EXTRACTED TEXT:
______
Summary

  • ASIC has updated and expanded its requirements for REs, custodians and IDPS and MDA operators in relation to the holding of assets, including:
    • minimum standards,
    • content requirements for custody agreements,
    • expanding the types of ‘special custody assets’ a RE or IDPS operator may hold without having to meet potentially higher NTA requirements,
    • varying the relief applicable to REs permitting omnibus accounts and extending  similar relief to custodians and IDPS and MDA operators.
  • The new requirements are being implemented in stages, depending on whether an affected licensee held the relevant licence on or before a specified date.
  • REs and asset holders will need to review and update their custody arrangements and check that they have the necessary procedures and policies in place before the applicable implementation date.

Background

ASIC has updated and expanded its requirements for responsible entities (REs), custodians and IDPS and MDA operators in relation to the holding of assets, including:

  • minimum standards,
  • content requirements for custody agreements,
  • expanding the types of ‘special custody assets’ a RE or IDPS operator may hold without having to meet potentially higher NTA requirements, and
  • varying the relief applicable to REs permitting omnibus accounts and extending  similar relief to custodians and IDPS and MDA operators.

The new publications released by ASIC include:

  • an updated version of ASIC Regulatory Guide 133 now called ‘Managed investments and custodial or depository services: Holding assets’ (RG 133),
  • an updated version of ASIC Regulatory Guide 166 Licensing: Financial requirements (RG 166), and
  • multiple class orders modifying the Corporations Act to introduce the new requirements.

This follows the release of ASIC Consultation Paper 197 Holding scheme property and other assets (CP 197) in December 2012 which sought comments on proposed changes to the then RG 133.  For more information on CP 197, please see our article 'ASIC consults on changes to scheme property and other assets'1.

Who is affected by the changes?

The new requirements are relevant to:

  • REs of registered managed investment schemes,
  • licensed providers of custodial or depository services (licensed custody providers), including those who provide custody services merely incidentally (eg trustees of unregistered schemes),
  • MDA operators who are responsible to clients for holding assets under a MDA service, and
  • IDPS operators who are responsible to clients for holding assets under an IDPS.

Holding client assets and meeting minimum standards 

ASIC has modified the Corporations Act by various class orders so that asset holders will be required to meet minimum standards for:

  • organisational structure,
  • staff capabilities,
  • capacity and resources, and
  • holding assets on trust including the obligation to hold assets separately.

Similar requirements already applied to REs under the previous version of RG 133.

The requirements cover REs, custodians for REs, licensed custody providers (including incidental providers) and IDPS and MDA operators.

For a licensee that engages another asset holder (eg a RE appointing a custodian), the licensee must ensure the asset holder meets the standards.

All relevant asset holders should review their arrangements and ensure that they have procedures in place to comply with the standards, including required policies.

Engaging another asset holder and client checks

Under the updated RG 133, ASIC expects:

  • process: REs, licensed custody providers, MDA operators and IDPS operators to follow a reasonable documented process in selecting an appropriate asset holder or master custodian, and
  • due diligence: asset holders that are licensees to conduct pre-contract inquiries, and subsequent inquiries when appropriate, in relation to their clients.
______
GIVEN MATERIAL:
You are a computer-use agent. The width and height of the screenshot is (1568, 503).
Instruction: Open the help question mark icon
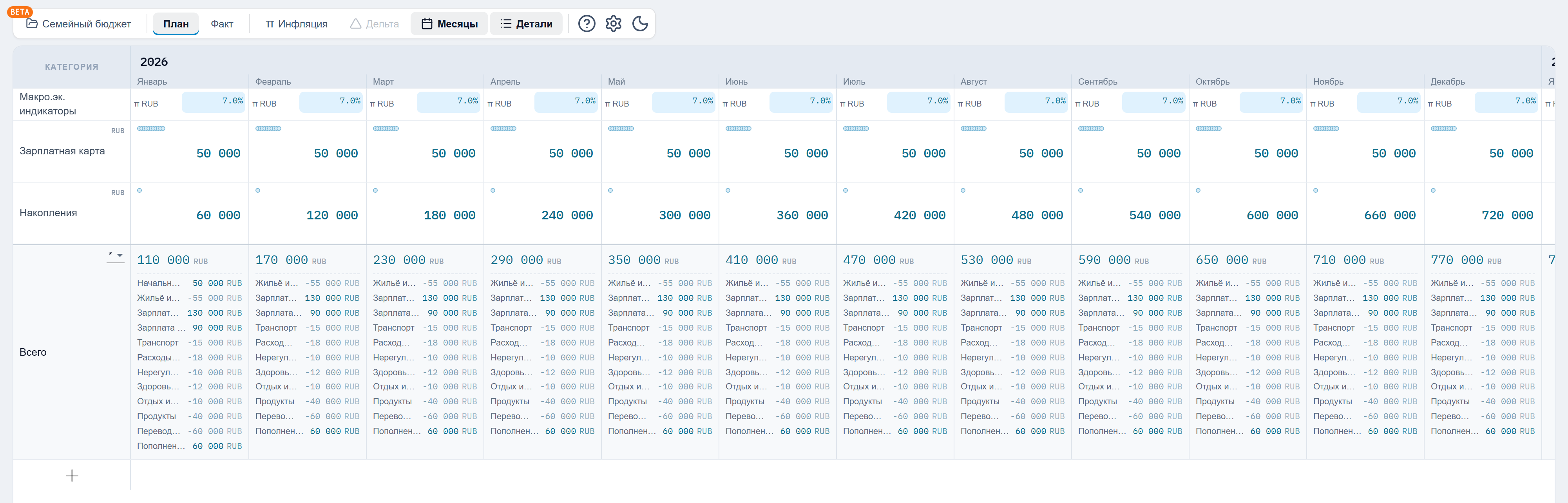(586, 24)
______
INSTRUCTION:
Extend the text on ASIC's updated asset-holding requirements, picking up after its last sentence. The data above is separate material, unrelated to the text about ASIC's asset-holding requirements.

OUTPUT BELOW:
Agreement with third party asset holder 

There are a number of new requirements for custody agreements. For example, there are new requirements relating to:

  • notification by the custodian to the client (or for REs, the RE’s board or relevant compliance committee) of material or systemic breaches of the agreement by the custodian or the client,
  • the custodian’s business continuity arrangements,
  • reasonable liability provisions, including if appropriate reasonable indemnity provisions in relation to losses caused by the acts and omissions of the asset holder,
  • termination provisions, including the client’s rights of termination in certain circumstances and in relation to the transfer of assets, and
  • appointment of sub-custodians.

There are no grandfathering provisions for existing custody agreements. This means that existing custody agreements will need to be amended to address the new requirements before the relevant implementation date.

Affected licensees entering into new custody arrangements prior to the relevant implementation date may prefer to address the new requirements now, rather than amend later.

There are also separate requirements for agreements entered into by licensed custody providers with retail clients.

Reporting suspicious matters

REs’ custody agreements must oblige the custodian to have adequate arrangements to ensure that it will report to ASIC within 10 business days if the custodian suspects that the RE  may be in beach of:

  • section 912D, which relates to licensees reporting significant breaches to ASIC, or
  • section 60FC(1)(l), which relates to REs reporting certain breaches relating to the scheme to ASIC.

ASIC considers that custodians that hold scheme property may have information that could give rise to a suspicion and that the requirement will address areas not covered by the anti-money laundering legislation.

Relief from the requirement to hold assets separately

The current omnibus accounts relief for REs under ASIC Class Order 98/51 Relief from the duty to separate assets of a managed investment scheme will be revoked on 1 January 2015.

New relief is provided under ASIC Class Order 13/409 (for Australian or foreign currency, certain deposit taking facilities, securities or derivatives) but it is subject to additional conditions. These additional conditions which REs will need to make sure that they can comply with include:

  • a requirement for a written policy which is reviewed at least every 13 months, and
  • a requirement for the RE to do all things necessary to ensure:
    • adequate records are kept showing the scheme’s entitlement,
    • reconciliations are performed on each business day, subject to a limited exception relating to the nature of the property, and
    • that if the account is insufficient to meet the entitlement of all persons in relation to the account, the insufficiency ceases within 2 business days.

Similar relief will apply to licensed custody providers, IDPS operators and MDA operators under ASIC Class Orders 13/410, 13/763 and 04/94 respectively.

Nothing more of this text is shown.